Saturday, July 26, 2008

First principles, redux

I have been reliably informed that my recent essay First principles of political philosophy is too complicated, too prolix and too irrelevant. So let me make another try.

Politics and ethics are fundamentally about negotiating about preferences, which may be in competition or may be compatible. Unlike science, politics is not about finding the truth. (Once we have negotiated the fundamentals, we must, of course, use scientific reasoning to figure out how to most efficiently achieve those fundamentals.)

All politics and ethics can be reduced to game theory. For simplicity, we reduce an ethical dilemma to a set of choices between two people or classes of people. We list one person's choices across the top, we list the other person's choices along one side, and for each pair of choices, we specify the outcome according to the people's individual subjective preferences. When we look at ethical and political problems in this manner, the best outcome is sometimes obvious, but often it is ambiguous.

There are three main kinds of games: win-win, win-lose, and Prisoner's Dilemma. Win-win games are trivial: each person is individually motivated to choose the outcome that's best for everyone, because that outcome is also the best for him- or herself. Win-lose (or zero-sum) situations are harder, but still fairly simple: they are always solved by who has the greater power of coercion.

Because coercion is possible, all politics and ethics are about how we employ coercion, to what ends, and by what methods. In modern society, we typically place all our coercive "eggs" in one basket: The government, the institution that has a monopoly on violent coercion. Many political decisions can therefore be simplified into determining what we want the government to do. In win-lose games, if one side can get the government to choose that side, they will always win.

Which leaves Prisoner's Dilemma games. Understanding the Prisoner's Dilemma is absolutely necessary for understanding sophisticated politics and ethics. All nontrivial ethical situations that cannot be reduced to a win-lose game can reduced to a Prisoner's Dilemma game.



CooperateBetray
Cooperate($3, $3)($0, $6)
Betray($6, $0)($1, $1)


Here's the problem: If you choose to cooperate, then if I choose to cooperate, I will get $3; if I choose to betray, I will get $6. If you choose to betray, then if I choose to cooperate, I will get $0; if I choose to betray, I will get $1. No matter what you do, I'm better off choosing to betray. And likewise for you: no matter what I do, you are better off choosing to betray. However, if we both choose to cooperate, we are both better off than if we both choose to betray.

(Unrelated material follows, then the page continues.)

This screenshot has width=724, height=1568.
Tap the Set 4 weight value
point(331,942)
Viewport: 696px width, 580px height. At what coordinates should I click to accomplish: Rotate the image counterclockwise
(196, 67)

An example of the Prisoner's Dilemma is property rights. If we both respect each other's property (i.e. we choose not to steal when we have the opportunity to do so), then we are both better off. But if you respect my property, I'm even better off stealing yours (and likewise for you): I get my property and yours too. But if we both steal from each other, we don't have any property rights at all, and cannot benefit from just leaving our property lying around without it being stolen.

Many kinds of mutual promises are Prisoner's Dilemma games. We both make a promise to each other as to how to act in the future. When the future rolls around, if we both keep our promises, we both benefit. However, I will benefit more if you keep your promise and I break mine. If we both break our promises, neither of us would lose as much as we would have lost if one kept his promise and the other broke his.

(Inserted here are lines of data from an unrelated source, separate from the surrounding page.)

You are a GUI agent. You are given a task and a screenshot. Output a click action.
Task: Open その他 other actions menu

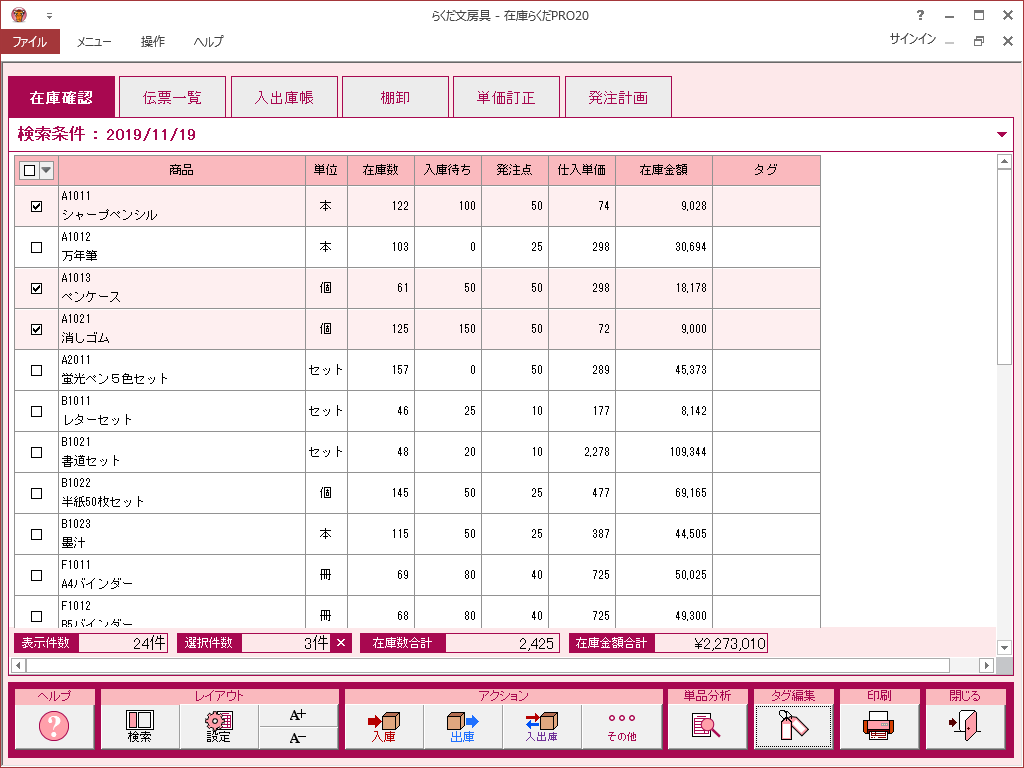coord(621,727)
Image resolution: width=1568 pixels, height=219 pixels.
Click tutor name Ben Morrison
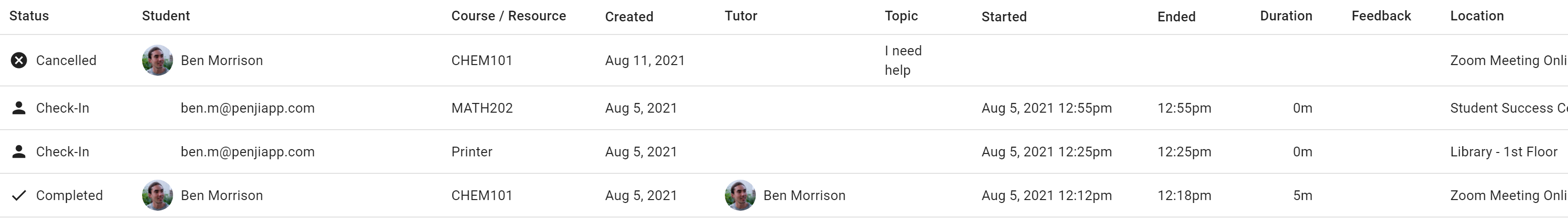point(804,196)
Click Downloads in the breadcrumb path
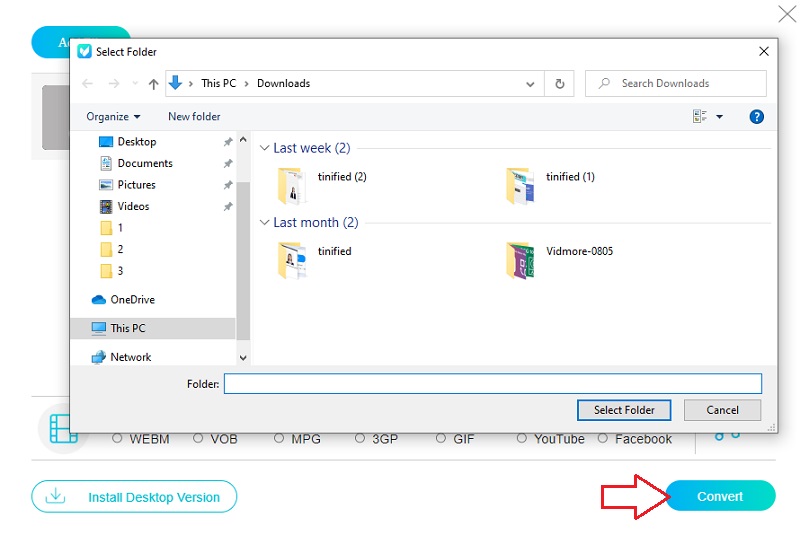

One way to reliably achieve mutual benefit in Prisoner's Dilemma games is to coerce everyone to cooperate to their mutual benefit, so no one can choose the unstable "cooperate/betray" outcome. There are other ways than specifically governmental coercion to ensure the "cooperate/cooperate" outcome, but they are so distant from our present-day social psychology as to be unrealistic.

However, if there is some body that has a monopoly on violent coercion, they can use that coercion to coerce some people to always cooperate, and fail to coerce others to do the same. In which case, one person, or side, or party, or class must cooperate, but the other, absent coercion, will betray.

The vast majority of social constructions, from Capitalism to Religion, consist of justifying the coercion of one class of people to always cooperate, while permitting, encouraging or even to some extent coercing another class to always betray. Give your money to the priests or you will go to hell... or be burned at the stake as a heretic. The laity cooperates and tithes, the priesthood betrays (they cannot cooperate; there is no heaven they can assist the laity to enter); the laity is therefore coercively exploited.

Capitalism works in much the same way: The workers must work for the owners or starve: They are coerced into cooperating. The owners simply accumulate the workers' surplus value and share nothing; they are permitted to betray. Absent coercion, capitalism would be impossible; we would have anarcho-syndicalism, where people could "own" only what they themselves actually used to produce wealth. It is only by violent coercion that capitalist owners can prevent workers from employing the means of production to create surplus value for themselves, rather than for the owners.